■ SET TASKS ■
• a. Decide whether each of the statements (i)–(iii) agrees with the essay on criticism and democracy. Answer yes or no for each, and quote the exact words from the essay that decide it. (i) The essay holds that in a democracy the citizens are the parents or the controlling authority. (ii) The essay says there was a massive push to overturn the 2016 election. (iii) The essay quotes a line from a novel by Orwell.
• b. Using the essay on criticism and democracy, explain in one to three sentences why citizens speak up loudly and condemn lies and the actions that spring from them.
• c. Carry on the essay on criticism and democracy from the point where it stops.

■ PROVIDED PASSAGE ■
---

I saw Fox news show a montage of Dems claiming the 2016 election was rigged, suggesting that what Trump did (and continues to do) is no different than what Dems did in 2016. The strategy behind these types of videos is not to inform viewers but rather manipulate them into believing the claims made by democrats back in 2016 were frenzied and constant, that they had a velocity and critical mass and are no different than what Trump is engaged in.
But anyone who lived through 2016 knows that’s not the case at all.
There was no massive push to overturn the elections or fake ass “fraudit” of the vote conducted by partisan and conspiracy-addled companies.
From Orwell’s famous novel 1984, “The party told you to reject the evidence of your eyes and ears. It was their final, most essential command.”
When Fox News tells you the claims of election fraud by democrats in 2016 mirror what’s happening today, or when republican congressmen and senators tell you January 6th was just a regular tourist event, they’re telling you to reject the evidence of your eyes and ears. Don’t do it.
A lot of people mistake criticism of America by citizens as hate towards their country. I would argue the opposite is true – that criticism is love when it comes to democracy.
American democracy is an ongoing experiment, one that remains in pursuit of a more perfect union. And so, America consistently tries to live up to the ideals on which she was founded. And when the government that represents us does not live up to those ideals or starts to stray away from democratic principles, we must correct America’s course, through constructive criticism, through dissent and protest, and through the vote.
In America, the citizens are not static witnesses to democracy – we don’t sit idly by when our representatives behave in ways that contradict American ideals. We don’t sit on our hands or keep our mouths shut when we see systemic racism and an unfair justice system. We don’t just go along with a president who inspires and praises a violent insurrection against our country. Instead, we speak up loudly and condemn lies and the deplorable actions that spring from those lies, and we do so because we love America, not because we hate America.
As citizens, we are not parented by our government. We are not obliged to remain silent in deference to government officials when they go afoul of democratic principles and American ideals.
In a democracy, the citizens are the parents or the controlling authority, and when you see your child behaving poorly, you don’t ignore the behavior because you love them. Instead, you criticize the behavior, demand that they change the behavior. . . . because you love them.
Somehow, our understanding of the relationship between the government and its citizens has gotten totally twisted. So many of us view our President or government as infallible parental figures that should be obeyed and respected at all times. We think that speaking out against either means you don’t love or respect America.
In a democracy, criticism is love. In a democracy, criticism is our responsibility, especially when we see America straying from the principles on which she was founded.
Republicans all over Facebook are trying to hijack patriotism with fake-ass outrage at an Olympic athlete protesting. These are the same people who turned a blind-eye to a lying ex-president who inspired and praised an insurrection against the United States of America.
“Look at me supporting the flag wavers, the anthem standers, the pledge sayers – I’m a true blue American!!”
Posts of proud and talented athletes draped in the stars and stripes, don’t make you “patriotic.”
Posts showing disdain and disgust towards the American athlete who protested, don’t make you a “true American.”
And all the patriotic posts in the world won’t erase the un-American act of supporting a President and a political party that tried to overturn a free and fair election and destroy our democracy. That dark, dank, stank envelops you. It sticks to you like white on rice, and you can’t “patriotic-post” your way out of it.

---

■ EXCERPTED RECORDS ■
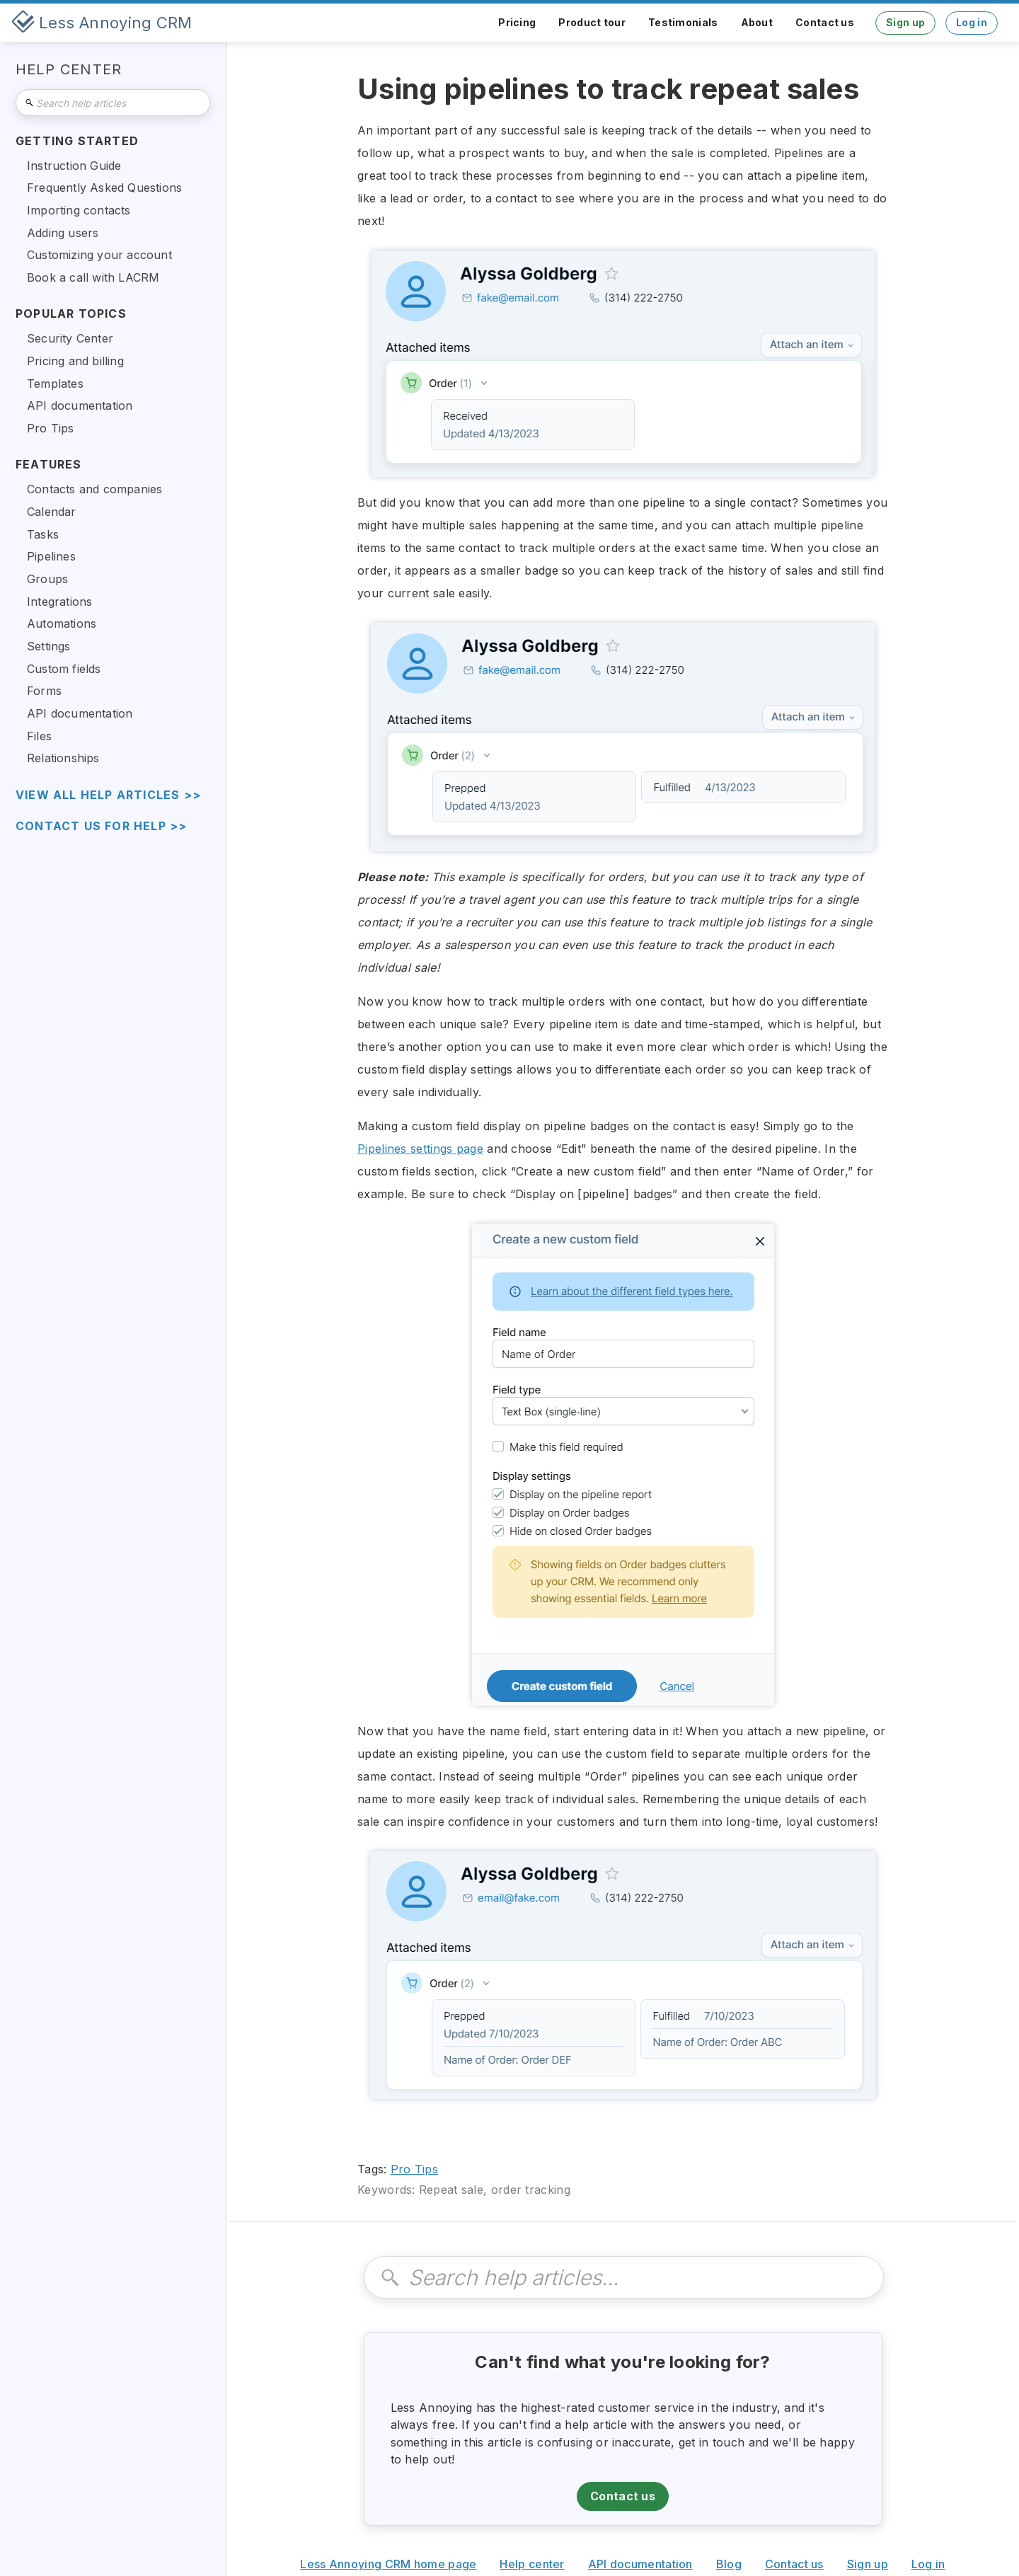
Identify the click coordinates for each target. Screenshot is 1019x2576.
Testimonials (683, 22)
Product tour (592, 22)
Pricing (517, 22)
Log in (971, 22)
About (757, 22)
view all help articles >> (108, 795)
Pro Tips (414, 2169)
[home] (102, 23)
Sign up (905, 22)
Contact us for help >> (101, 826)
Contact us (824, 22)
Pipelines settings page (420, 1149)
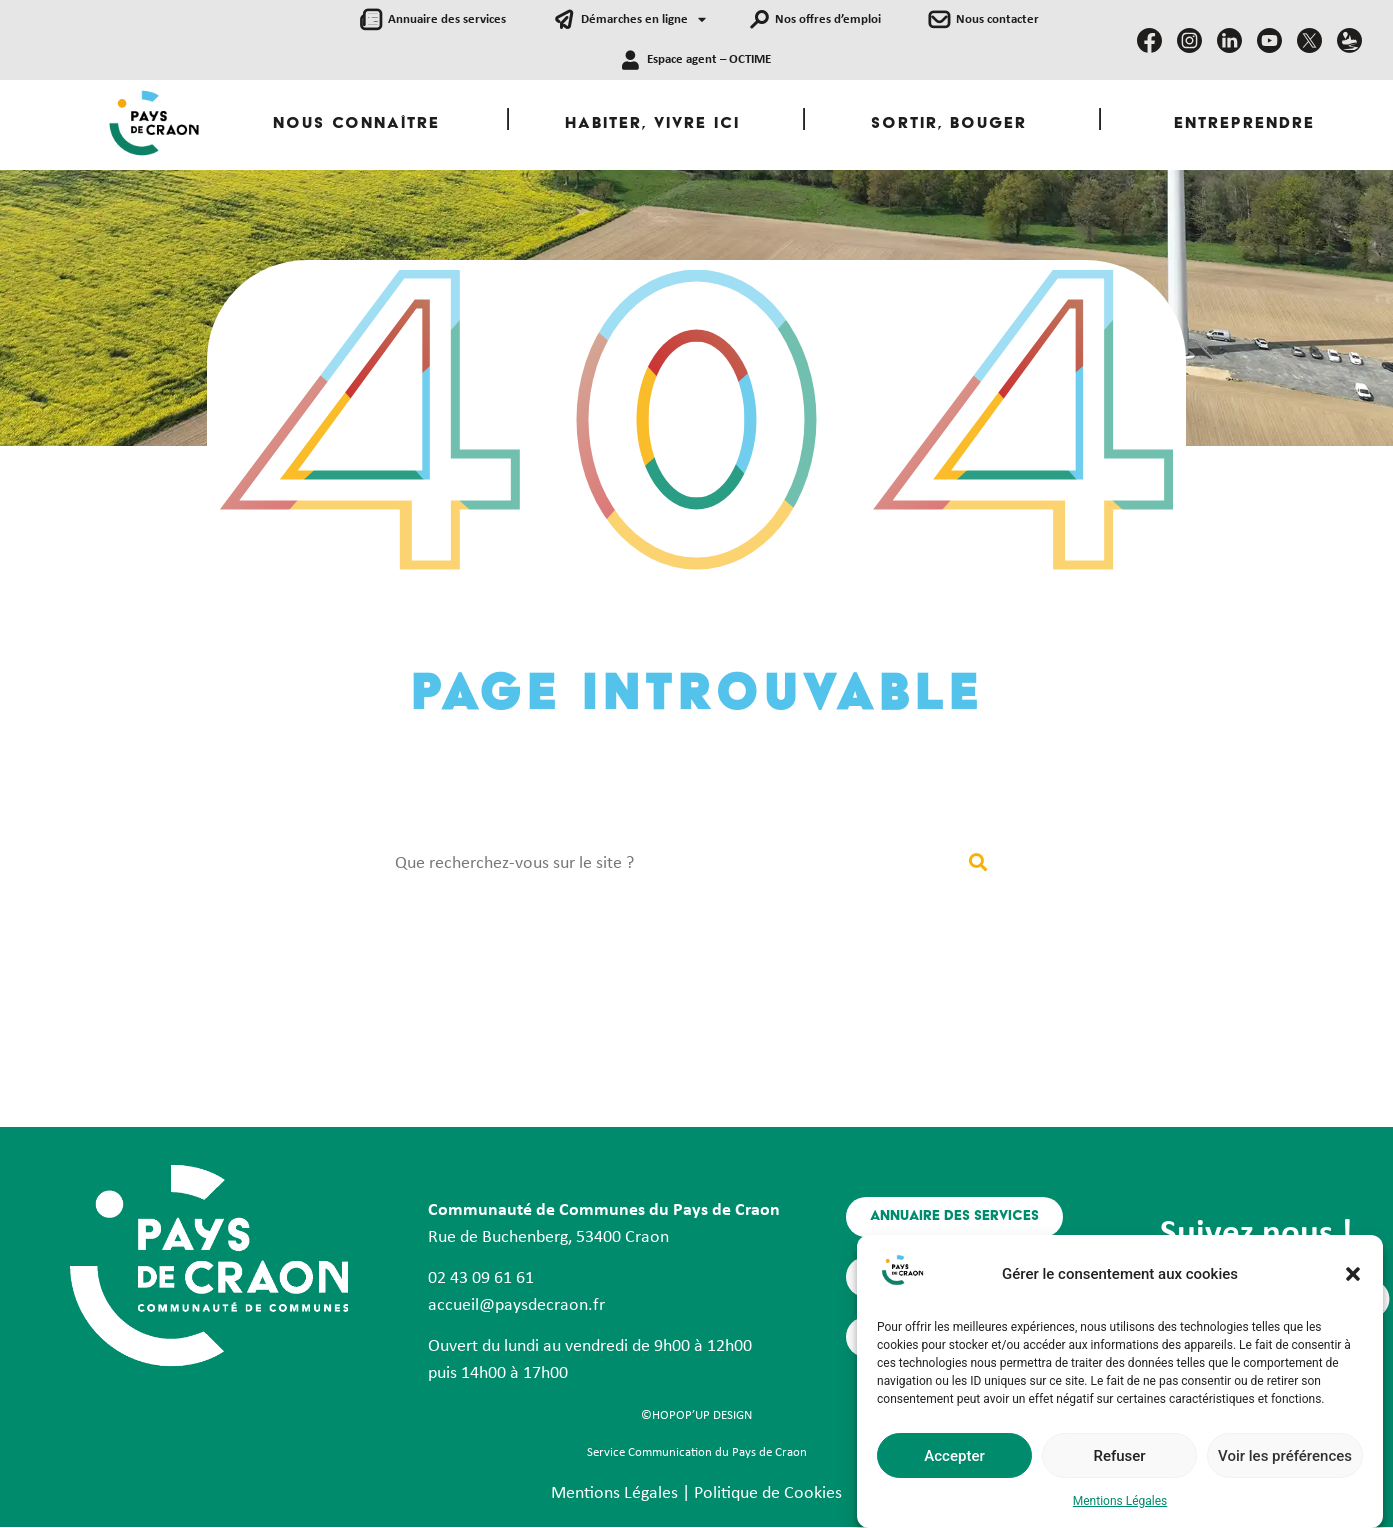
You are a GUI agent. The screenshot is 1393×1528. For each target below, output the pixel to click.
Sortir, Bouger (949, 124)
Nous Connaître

---

■ ANSWERS TO THE PROBLEMS ■
• a.
(i) Yes: "In a democracy, the citizens are the parents or the controlling authority"
(ii) No: "There was no massive push to overturn the elections"
(iii) Yes: "From Orwell’s famous novel 1984, “The party told you to reject the evidence of your eyes and ears.”"

• b. The essay says citizens speak up and condemn lies and the deplorable actions that follow from them because they love America. They do not do it because they hate America.

• c.
You want to be a true blue American? Speak out forcefully against the big lie, protest voting laws that make it harder for your fellow citizens to vote, and show your outrage at the refusal to investigate a politically-motivated insurrection against your country.
They say that patriotism is the last refuge To which a scoundrel clings Steal a little and they throw you in jail Steal a lot and they make you king – Bob Dylan
Injecting patriotism into politics is nothing new. But what we saw under the Trump administration was a dangerous and poisonous variant of political patriotism that continues to threaten our democracy today.
Trump weaponized patriotism — not to marshal and unite Americans for the greater good of the country, but rather to pit Americans against one another. Trump understood that a divided America was his best hope of holding onto power — and a false and cheap patriotism was a way to achieve that.
Trump’s patriotism smacks of fascism. Its mob-like and fervor-based. It’s an America-first / white-is-right / bend-the-knee-and-kiss-the-ring form of patriotism. It’s anger-based and nationalistic. It feeds, grows, and lives on grievances, bigotry, and religious intolerance.
And what mattered most with Trump patriotism, was how loudly you proclaimed it, or how prominently you displayed it. Volume, visibility and violence were the primary elements in measuring one’s commitment to Trump’s vision for America. From MAGA hats, to Trump banners, to beating capitol police officers unconscious with American flags, Trump patriotism was loud, obnoxious, violent, and devoid of American values and human empathy. It drove a wedge between Americans and divided the country into two groups – those who shared Trumps warped view of American democracy, and everyone else.
Lately, I’ve been seeing a plethora of puffed-chested patriotic posts on social media from Trump supporters. Images of the American flag, videos of the Pledge of Allegiance, pictures of the Statue of Liberty, in what seems to be a reflexive response to the continued coverage and news stories about the January 6th insurrection.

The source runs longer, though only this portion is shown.